Me : One of your friends punched me in the face!
Him : Which one?
Me : I only have one face, Carl.
Idea: Like Google Glass, but a necklace or something that projects a website onto the face of the person talking to you.
[roommate hears me come in]
“how was the date?”
[face sucked back and teeth showing like im skydiving] apparently, I’m allergic to shellfish
Trump: “I’m going to make sure we let in less immigrants.”
Pence: “Fewer!”
Trump: “Shhh, don’t call me that yet.”
Millenials Are Ruining The Economy By No Longer Dying In Coal Mines At Age 8 In Exchange For Ham
My lady bits are ready to be fertilized now….
Flirting is easy!
What you call “Brunch” I call “Breakfast for Alcoholics.”
When you say, “save me some nachos” and I say, “okay” think Rose at the end of Titanic saying “I’ll never let go”..as she lets go.
*uses a selfie stick to selfie with my new friends in the police lineup*
Him: Why do you always need the last word?
Me: I don’t.
Him:
Me: I don’t really.
Him:
Me: I don’t!
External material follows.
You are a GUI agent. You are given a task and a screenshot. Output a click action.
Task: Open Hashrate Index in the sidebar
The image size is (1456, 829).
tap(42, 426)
And that’s final.
Him:
[lying with girlfriend & looking up at the stars]
“Hey–”
*points to shooting star*
“You’ve put on a lot of weight.”
All of the good tweets are either married or gay.
I’ve spent the better part of my day trying to figure out why “mustache” & “headache” don’t rhyme.
When you’re being watched by a group of people and you’re like… is this how I normally walk? this feels weird, wtf are you doing, legs?
If a bear confronts you in the woods, make it go away by handing it a flyer for your boyfriend’s band’s show.
I read all your bumper stickers and now we’re both stupid.
A pregnant lady was in line in front of me and a stranger asked her what she was having and she said “idk prob the chicken tenders.” Legend.
All the gas has sold out around here so I’m sending the husband out to buy a couple of horses.
Note to self: Remove “Does anyone else know you’re here?” from list of first date small talk questions.
I accidentally spilled water on the rice so I immediately put it in a jar of smartphones.
There’s a tornado warning and we’re about to hop into our blow up pool. If you see us fly by, please don’t hesitate to say hello.
My kid: Hurts his eye putting on safety goggles
Alanis Morisette: *deep breath*
[first date]
HER: It looks like you work out
ME: *adjusting the tissues in my sleeves* Oh yeah, big time worker outer
my mother: you should still take a sweater just in case
4: mommy? *takes bite*
Me: yes, love?
4: *chewing* I’m hungry.
Me: …I have good news
If there’s a “Mr.” in front of your cat’s name you’re going to die alone.
When walking off an elevator, I like to turn around & say, “this is the part in our adventure where I must leave you now.”